An Equitable Investment

Why do students attend college? It's worth posing this question to both students and colleges. Colleges and students might answer similarly: to learn more about what the student is interested in so he/she can use that knowledge to get a better job. Rephrase the question - what do you expect to gain from this education? - and there may be a difference. 

And where does this fit in the midst of what seems to be an unending debate about if college is worth the rising price of tuition, how to handle growing student debt when graduates are still struggling to find jobs, and what to do about low completion rate and the job skills gap? 

This is a worthwhile discussion to have since we instructors are now, more than ever, obligated to hold up our end of the deal. If college is now spoken of and treated as an economic investment in which the skills we're teaching are expected to have a market value, then faculty are responsible for redefining what "learning" means in a college classroom. 

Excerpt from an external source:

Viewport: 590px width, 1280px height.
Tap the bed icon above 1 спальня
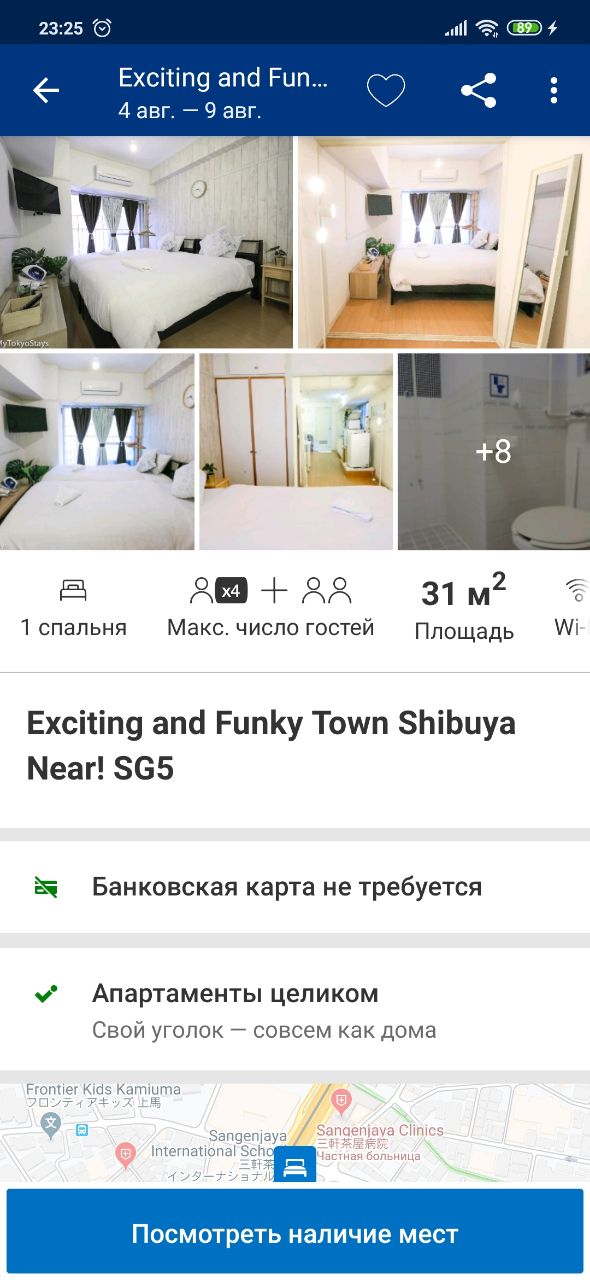point(73,591)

But it's important to clarify what is expected from both sides. The Faculty Focus article Education and Consumerism: Using Students’ Assumptions to Challenge Their Thinking provides a great example for helping students figure out their role in the equation. This is particularly the case in this step: 
Next, I ask them to consider pricing. In one sense, students are acquiring intellectual and social goods that they will later sell or trade to someone else who wants them. So I ask, “What should this valuable knowledge or skill cost you to acquire? Can it be purchased or does it have to be earned?” Then I ask them to consider why a future employer would be willing to pay for this good, and what price that employer would consider reasonable. The point of this discussion is to challenge students’ assumptions that they are the consumers in this equation. A more useful application of the consumer model acknowledges that the “product” universities are generating is the student’s mind and professional readiness. If students can see that they occupy a different space in the equation, then they can begin to think differently about what is at stake for them as a participant in the educational exchange. [Emphasis mine]
This is a fabulously interesting perspective. When a student fails or struggles, teachers are often quickly blamed without consideration for the student's role. "I failed this test because you didn't teach me." What happens if we change the focus from a grade on a test to skills? Vital components of a student's success like student accountability, locus of control, resiliency, and reflection naturally find a way in to the classroom. It's much more difficult to point fingers in the context of pure, raw skill. 

What should the instructor's obligations be? Many college faculty are at the front of the classroom because of their passion for the content, their interest in the field, and they use a teaching role as a sort of outlet for that passion. They love it so much that they can't keep it to themselves; this is an invaluable piece of teaching that often fades in K-12 under the stressors of standardized testing, long hours, and too many cooks in the kitchen. But are we using it properly? Are we expecting that passion to do more than it really does?

Tim Shanahan writes in this blog post that the focus should always be on the learning, not the activity. In fact, he denounces many trendy K-12 literacy interventions for this reason: the activity distracts from the learning. College faculty may actually be on the other side of the spectrum. How many college faculty have a toolbox of instructional strategies to access? Do we get so passionate and yearn so deeply to share this fantastic knowledge that we get distracted from the actual learning? 

Many faculty members maintain a "you get out of it what you put into it" attitude when it comes to college, especially private schools with higher tuition. But that means that faculty need to be able to offer something worth investing in.